Aku cemberut. Ketika sama Mario,
Ale memang sempat menyuarakan ketidaksukaannya. Tapi, tidak setegas ini.
“Tapi gue suka sama dia.”
“Lo cuma penasaran.”
Sekali lagi, aku cemberut. “Tapi,
Le, lo kan nggak kenal dia. Gimana kalau lo kenal dulu jadi lo bisa benar-benar
menilai dia, nggak cuma dari cerita gue?”
“Males ah.”
Ale merebahkan tubuhnya ke tempat
tidur. Tangannya bergerak hendak mengambil selimut, tapi aku cepat-cepat
mencegahnya.
“Coba dulu.”
“Nope.”
“Kenapa sih?”
Ale tidak menjawab. Hanya dengkur
halusnya yang mulai terdengar. Aku tahu, dia belum benar-benar tertidur. Aku menarik
Ale tapi tubuhnya terlalu berat. Sebagai langkah terakhir, aku menggelitiknya.

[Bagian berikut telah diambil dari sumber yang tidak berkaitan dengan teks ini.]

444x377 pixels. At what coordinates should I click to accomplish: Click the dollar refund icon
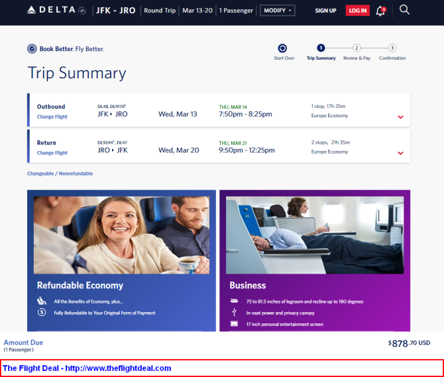pos(41,312)
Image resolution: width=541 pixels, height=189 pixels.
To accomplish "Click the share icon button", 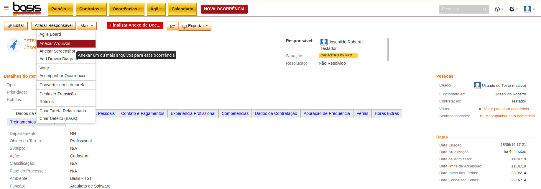I will [x=172, y=26].
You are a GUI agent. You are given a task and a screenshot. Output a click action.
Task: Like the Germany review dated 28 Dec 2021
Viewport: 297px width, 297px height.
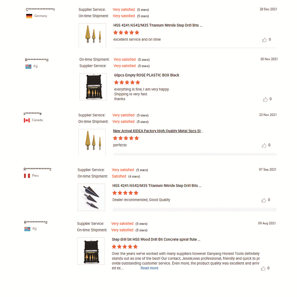(264, 40)
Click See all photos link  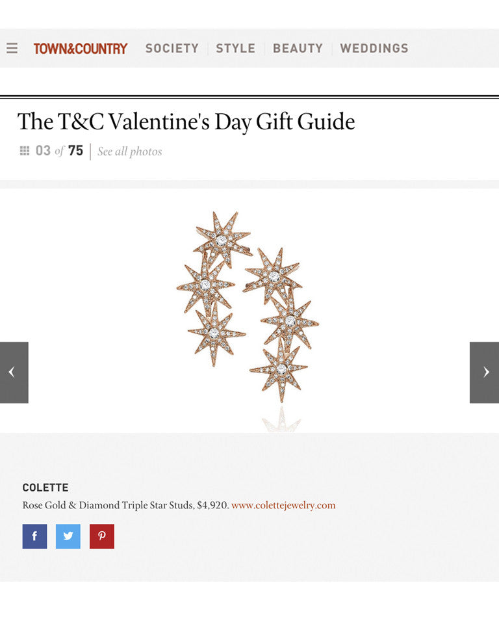130,151
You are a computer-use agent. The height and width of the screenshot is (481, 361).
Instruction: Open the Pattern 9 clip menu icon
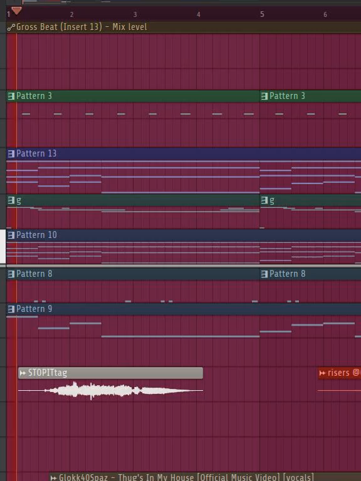coord(11,309)
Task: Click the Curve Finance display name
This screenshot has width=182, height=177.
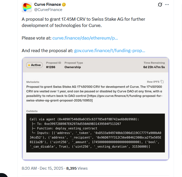Action: (x=48, y=4)
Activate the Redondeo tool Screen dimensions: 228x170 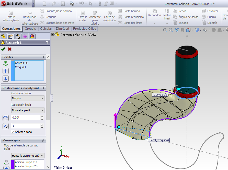tap(154, 13)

Kelemahan
Ale. Dan dia benar-benar terbangun dan menatapku tajam.
“Apa lagi?”
“Kenapa lo nggak suka sama Lendra?”
Ale menjambak rambutnya. Frustasi.
“Dengerin ya, Tiz. Gue bukan hanya nggak suka sama Lendra. Gue juga nggak suka
sama Mario, Alvin, Dewa, semua mantan-mantan lo sejak dulu. Dan gue nggak mau
kenal sama Lendra. Lo tahu kenapa? Karena gue juga suka sama lo. Gue sayang
sama lo. Gue cinta lo, Tiz. Sejak dulu. Itu alasan gue. Puas lo sekarang?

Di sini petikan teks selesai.